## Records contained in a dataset
________________

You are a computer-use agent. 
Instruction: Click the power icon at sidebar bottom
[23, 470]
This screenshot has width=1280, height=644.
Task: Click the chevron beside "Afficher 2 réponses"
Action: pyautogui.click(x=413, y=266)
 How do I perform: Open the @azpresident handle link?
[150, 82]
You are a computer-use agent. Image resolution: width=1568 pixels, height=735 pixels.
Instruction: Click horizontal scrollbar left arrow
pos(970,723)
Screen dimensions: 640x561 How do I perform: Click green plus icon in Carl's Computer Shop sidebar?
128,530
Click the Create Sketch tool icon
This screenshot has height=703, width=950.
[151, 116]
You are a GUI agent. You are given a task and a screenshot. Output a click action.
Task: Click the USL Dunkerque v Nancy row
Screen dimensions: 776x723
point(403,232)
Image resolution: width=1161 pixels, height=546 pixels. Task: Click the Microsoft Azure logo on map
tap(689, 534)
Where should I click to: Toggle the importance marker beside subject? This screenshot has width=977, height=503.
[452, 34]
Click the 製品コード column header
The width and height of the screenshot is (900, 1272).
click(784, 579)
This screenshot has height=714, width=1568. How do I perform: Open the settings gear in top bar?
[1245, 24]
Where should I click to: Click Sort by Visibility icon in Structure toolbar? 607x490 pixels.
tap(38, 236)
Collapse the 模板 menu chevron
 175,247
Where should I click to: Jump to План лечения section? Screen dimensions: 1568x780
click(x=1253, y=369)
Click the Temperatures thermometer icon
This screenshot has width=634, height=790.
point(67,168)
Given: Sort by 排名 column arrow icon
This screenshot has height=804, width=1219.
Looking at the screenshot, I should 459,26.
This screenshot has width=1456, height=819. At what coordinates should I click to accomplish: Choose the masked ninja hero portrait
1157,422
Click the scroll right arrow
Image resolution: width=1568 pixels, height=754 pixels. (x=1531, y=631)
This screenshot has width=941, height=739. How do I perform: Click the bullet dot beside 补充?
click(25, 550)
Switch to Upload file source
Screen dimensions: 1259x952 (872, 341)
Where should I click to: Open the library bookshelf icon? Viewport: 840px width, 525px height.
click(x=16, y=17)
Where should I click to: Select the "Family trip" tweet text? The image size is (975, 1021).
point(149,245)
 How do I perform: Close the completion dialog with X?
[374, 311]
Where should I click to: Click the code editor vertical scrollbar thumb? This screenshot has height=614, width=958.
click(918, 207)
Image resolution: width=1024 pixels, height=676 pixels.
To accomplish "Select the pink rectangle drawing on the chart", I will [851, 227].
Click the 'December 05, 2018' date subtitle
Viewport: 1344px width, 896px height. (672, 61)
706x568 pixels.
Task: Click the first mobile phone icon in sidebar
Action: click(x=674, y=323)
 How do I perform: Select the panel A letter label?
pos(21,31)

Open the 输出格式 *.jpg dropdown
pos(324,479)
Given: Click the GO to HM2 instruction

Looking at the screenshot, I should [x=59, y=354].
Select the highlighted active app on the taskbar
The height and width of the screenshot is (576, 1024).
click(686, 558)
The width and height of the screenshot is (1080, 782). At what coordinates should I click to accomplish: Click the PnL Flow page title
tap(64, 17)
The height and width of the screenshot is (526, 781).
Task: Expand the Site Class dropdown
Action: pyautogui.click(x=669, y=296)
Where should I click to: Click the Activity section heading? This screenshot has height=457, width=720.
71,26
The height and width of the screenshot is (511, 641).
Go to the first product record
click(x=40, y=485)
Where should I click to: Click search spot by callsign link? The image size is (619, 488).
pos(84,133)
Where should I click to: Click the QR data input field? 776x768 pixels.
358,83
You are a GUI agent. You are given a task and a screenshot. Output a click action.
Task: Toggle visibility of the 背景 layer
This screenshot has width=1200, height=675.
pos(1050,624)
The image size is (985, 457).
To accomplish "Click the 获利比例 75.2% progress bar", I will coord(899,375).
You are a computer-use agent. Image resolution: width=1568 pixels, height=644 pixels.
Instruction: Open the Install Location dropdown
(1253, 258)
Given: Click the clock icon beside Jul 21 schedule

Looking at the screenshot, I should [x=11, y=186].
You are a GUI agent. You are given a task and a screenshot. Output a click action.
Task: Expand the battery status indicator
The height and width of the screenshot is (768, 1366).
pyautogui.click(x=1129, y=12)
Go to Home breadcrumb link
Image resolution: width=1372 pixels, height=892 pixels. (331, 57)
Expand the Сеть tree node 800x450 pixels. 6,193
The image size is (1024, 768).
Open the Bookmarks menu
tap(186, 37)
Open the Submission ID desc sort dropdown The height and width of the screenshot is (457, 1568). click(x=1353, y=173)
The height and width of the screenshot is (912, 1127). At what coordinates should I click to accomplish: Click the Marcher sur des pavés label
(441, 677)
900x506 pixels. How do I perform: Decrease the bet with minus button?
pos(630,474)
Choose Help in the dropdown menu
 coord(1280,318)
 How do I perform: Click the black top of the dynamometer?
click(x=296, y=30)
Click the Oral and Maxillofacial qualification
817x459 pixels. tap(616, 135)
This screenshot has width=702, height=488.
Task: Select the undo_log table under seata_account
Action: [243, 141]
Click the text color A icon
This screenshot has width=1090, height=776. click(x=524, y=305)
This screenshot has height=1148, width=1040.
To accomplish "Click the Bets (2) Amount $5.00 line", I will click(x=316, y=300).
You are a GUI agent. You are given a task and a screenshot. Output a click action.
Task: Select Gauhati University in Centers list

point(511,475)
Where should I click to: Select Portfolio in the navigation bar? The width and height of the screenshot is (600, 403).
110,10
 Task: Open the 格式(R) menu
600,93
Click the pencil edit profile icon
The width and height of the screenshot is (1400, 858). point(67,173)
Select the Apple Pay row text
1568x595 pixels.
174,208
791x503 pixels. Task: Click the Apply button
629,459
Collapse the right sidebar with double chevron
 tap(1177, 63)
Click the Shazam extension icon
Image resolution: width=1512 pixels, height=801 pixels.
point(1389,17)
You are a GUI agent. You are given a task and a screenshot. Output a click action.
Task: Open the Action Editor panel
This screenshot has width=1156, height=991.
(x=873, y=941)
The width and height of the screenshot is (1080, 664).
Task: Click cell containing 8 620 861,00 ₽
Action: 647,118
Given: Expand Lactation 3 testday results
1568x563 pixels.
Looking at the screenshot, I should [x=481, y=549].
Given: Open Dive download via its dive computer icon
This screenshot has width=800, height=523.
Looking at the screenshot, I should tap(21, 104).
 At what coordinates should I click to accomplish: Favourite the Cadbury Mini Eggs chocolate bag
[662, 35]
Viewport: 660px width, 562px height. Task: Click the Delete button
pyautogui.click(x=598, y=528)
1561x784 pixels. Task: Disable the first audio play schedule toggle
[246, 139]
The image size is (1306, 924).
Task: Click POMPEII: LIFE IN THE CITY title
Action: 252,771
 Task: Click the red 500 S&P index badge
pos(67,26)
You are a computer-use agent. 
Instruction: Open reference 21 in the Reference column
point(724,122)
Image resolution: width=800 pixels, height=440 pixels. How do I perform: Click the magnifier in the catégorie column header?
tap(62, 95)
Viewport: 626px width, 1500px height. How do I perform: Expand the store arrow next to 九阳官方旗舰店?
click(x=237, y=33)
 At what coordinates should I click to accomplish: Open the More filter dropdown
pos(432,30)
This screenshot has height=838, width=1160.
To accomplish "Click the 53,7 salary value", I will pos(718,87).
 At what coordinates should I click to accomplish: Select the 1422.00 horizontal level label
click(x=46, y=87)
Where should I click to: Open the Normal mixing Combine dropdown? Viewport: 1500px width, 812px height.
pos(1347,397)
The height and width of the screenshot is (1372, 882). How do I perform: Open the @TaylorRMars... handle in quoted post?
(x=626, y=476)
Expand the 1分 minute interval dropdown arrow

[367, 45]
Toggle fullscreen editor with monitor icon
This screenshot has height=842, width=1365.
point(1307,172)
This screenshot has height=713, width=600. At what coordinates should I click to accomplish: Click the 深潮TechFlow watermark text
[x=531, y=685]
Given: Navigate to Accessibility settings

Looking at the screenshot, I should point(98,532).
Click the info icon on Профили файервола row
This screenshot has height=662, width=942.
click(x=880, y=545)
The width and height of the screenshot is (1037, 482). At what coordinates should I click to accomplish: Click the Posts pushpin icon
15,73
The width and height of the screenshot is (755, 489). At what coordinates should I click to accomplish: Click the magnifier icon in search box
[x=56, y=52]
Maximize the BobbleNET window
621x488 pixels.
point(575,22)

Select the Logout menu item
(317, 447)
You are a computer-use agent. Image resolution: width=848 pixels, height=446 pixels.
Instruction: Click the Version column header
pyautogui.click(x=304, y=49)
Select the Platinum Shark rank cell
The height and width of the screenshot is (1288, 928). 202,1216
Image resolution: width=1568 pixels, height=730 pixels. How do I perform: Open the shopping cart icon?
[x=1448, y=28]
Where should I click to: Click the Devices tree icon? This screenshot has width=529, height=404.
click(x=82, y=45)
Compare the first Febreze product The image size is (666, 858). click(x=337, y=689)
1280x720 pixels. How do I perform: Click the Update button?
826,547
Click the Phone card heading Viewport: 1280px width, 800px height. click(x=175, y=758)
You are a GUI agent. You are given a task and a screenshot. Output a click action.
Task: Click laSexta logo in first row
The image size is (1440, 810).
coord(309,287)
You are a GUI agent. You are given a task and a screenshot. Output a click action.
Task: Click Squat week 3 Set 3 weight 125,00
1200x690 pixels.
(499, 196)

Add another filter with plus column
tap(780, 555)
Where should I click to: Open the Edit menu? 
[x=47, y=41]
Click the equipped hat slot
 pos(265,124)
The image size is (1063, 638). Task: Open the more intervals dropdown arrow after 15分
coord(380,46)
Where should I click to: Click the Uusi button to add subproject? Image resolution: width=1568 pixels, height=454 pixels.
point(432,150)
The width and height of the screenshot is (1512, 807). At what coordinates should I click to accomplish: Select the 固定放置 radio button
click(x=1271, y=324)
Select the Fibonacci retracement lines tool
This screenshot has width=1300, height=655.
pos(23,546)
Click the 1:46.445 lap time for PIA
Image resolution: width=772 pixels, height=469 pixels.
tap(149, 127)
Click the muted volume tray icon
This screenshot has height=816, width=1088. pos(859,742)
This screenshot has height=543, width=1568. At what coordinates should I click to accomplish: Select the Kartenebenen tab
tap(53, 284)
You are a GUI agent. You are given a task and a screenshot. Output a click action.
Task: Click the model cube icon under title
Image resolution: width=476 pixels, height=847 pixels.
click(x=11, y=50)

________________

## Description of the task
Where the string "will" occurs in the data, return the whole line.

## Solved exercise
To accomplish "Select the pink rectangle drawing on the chart", I will [851, 227].
To accomplish "Click the 获利比例 75.2% progress bar", I will coord(899,375).
To accomplish "Click the Bets (2) Amount $5.00 line", I will click(x=316, y=300).
To accomplish "Click the 53,7 salary value", I will pos(718,87).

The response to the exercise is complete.